— MATERIAL TO PROCESS —

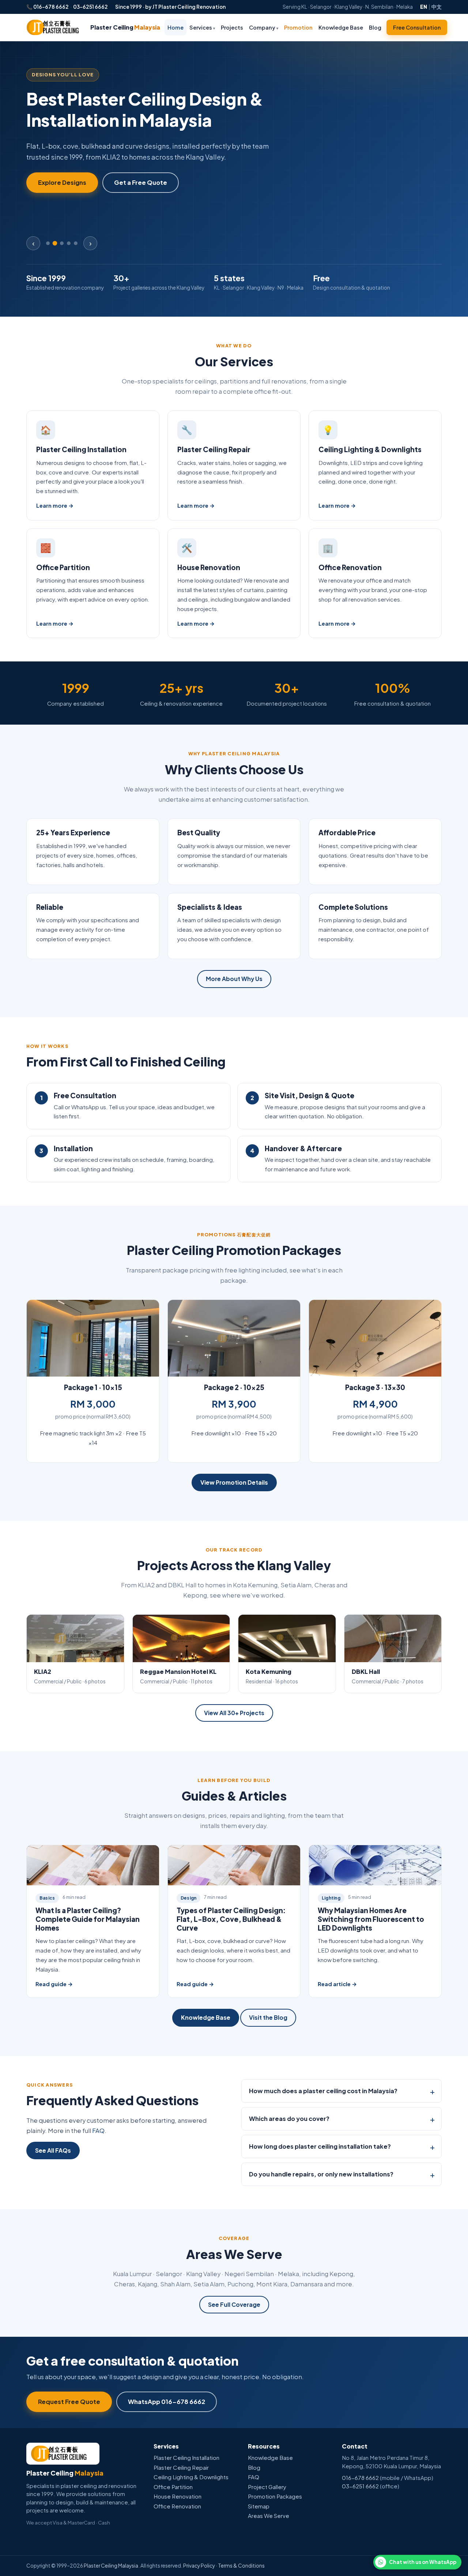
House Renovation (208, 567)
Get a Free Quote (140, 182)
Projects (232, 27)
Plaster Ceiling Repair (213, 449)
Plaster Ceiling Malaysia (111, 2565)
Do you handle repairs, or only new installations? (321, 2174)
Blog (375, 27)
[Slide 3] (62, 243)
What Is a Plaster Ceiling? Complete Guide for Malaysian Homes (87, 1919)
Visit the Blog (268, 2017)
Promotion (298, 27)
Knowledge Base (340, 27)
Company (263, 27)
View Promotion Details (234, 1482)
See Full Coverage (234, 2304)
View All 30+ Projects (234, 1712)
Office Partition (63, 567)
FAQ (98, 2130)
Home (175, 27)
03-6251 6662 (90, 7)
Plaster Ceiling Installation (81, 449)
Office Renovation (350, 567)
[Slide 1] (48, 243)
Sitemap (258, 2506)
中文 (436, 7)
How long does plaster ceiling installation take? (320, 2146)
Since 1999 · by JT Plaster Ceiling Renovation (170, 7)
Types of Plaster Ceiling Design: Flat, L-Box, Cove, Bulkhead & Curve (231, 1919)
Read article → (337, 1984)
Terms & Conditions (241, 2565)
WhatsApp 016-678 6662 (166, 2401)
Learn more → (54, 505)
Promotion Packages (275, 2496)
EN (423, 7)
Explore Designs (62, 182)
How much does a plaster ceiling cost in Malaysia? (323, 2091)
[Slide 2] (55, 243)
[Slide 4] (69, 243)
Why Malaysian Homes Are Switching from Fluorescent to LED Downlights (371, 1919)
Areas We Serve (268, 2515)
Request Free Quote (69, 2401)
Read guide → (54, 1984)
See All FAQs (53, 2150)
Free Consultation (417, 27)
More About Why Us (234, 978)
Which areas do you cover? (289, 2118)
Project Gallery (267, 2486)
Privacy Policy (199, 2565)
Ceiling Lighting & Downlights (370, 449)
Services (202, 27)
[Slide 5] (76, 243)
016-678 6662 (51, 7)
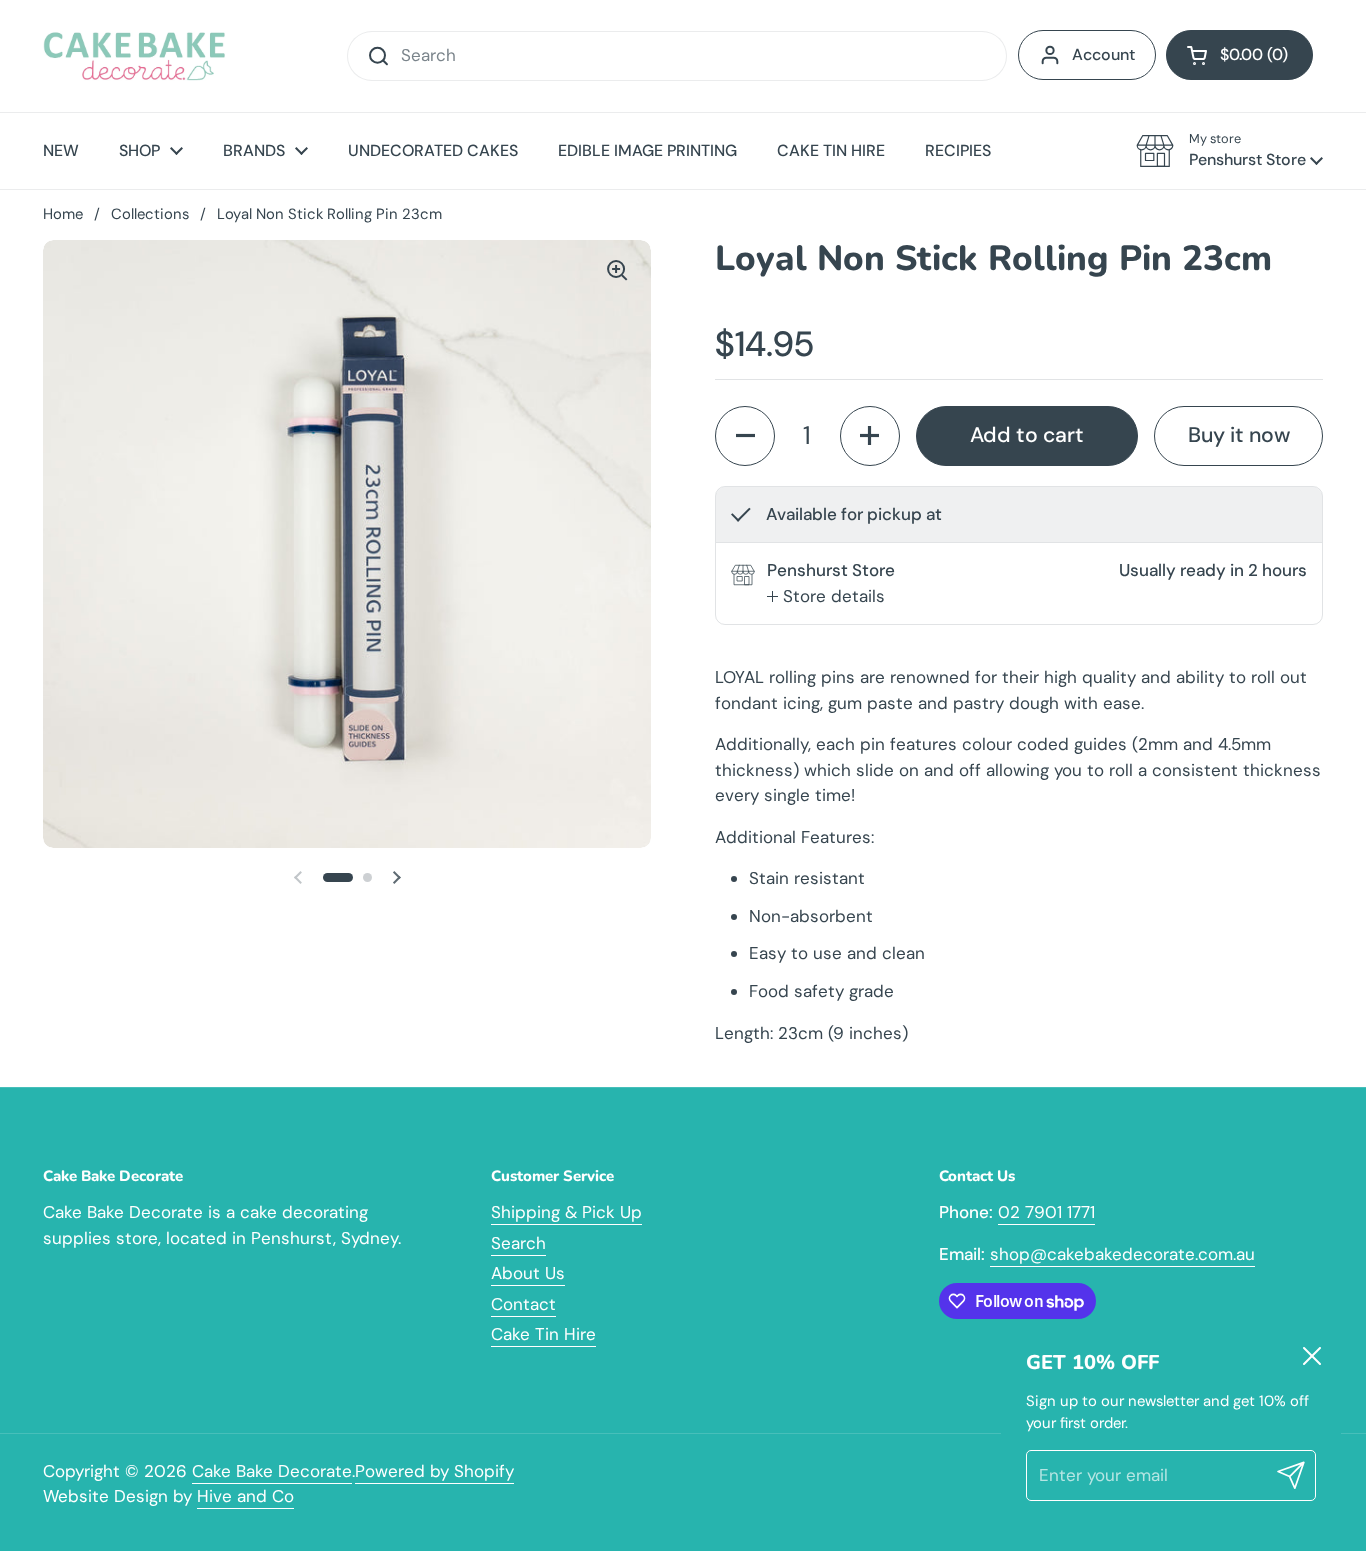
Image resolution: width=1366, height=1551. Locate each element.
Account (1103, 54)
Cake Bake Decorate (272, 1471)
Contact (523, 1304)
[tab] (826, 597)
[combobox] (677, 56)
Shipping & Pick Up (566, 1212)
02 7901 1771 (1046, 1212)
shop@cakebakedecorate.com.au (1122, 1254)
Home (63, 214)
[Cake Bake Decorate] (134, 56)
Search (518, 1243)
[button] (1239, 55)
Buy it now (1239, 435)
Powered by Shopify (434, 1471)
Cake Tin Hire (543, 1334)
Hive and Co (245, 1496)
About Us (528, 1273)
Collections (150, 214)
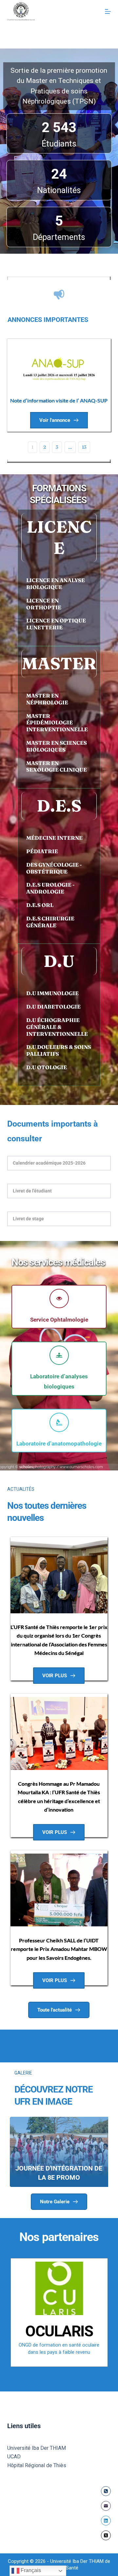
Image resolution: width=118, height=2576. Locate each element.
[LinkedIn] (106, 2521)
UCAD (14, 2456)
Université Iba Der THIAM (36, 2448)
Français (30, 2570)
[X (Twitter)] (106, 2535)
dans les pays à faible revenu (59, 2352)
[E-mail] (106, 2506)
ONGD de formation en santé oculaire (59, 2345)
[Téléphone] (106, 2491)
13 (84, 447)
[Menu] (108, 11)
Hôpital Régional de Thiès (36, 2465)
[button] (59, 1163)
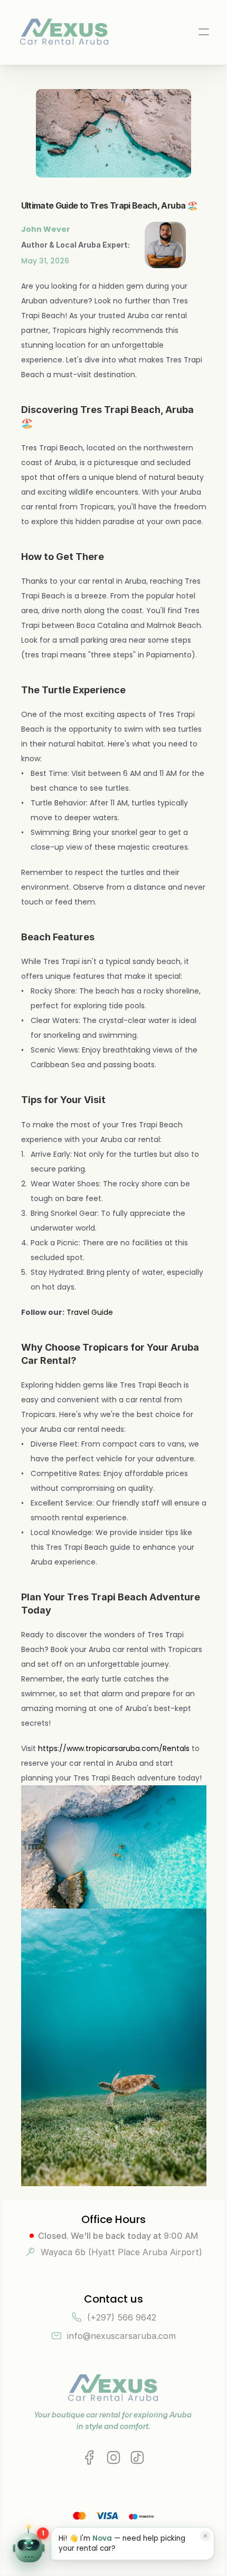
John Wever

— EXERCISE DESCRIPTION —
Find how many lines in the entries above have the string "does" and report only that number.

— RESULT OF THIS EXERCISE —
2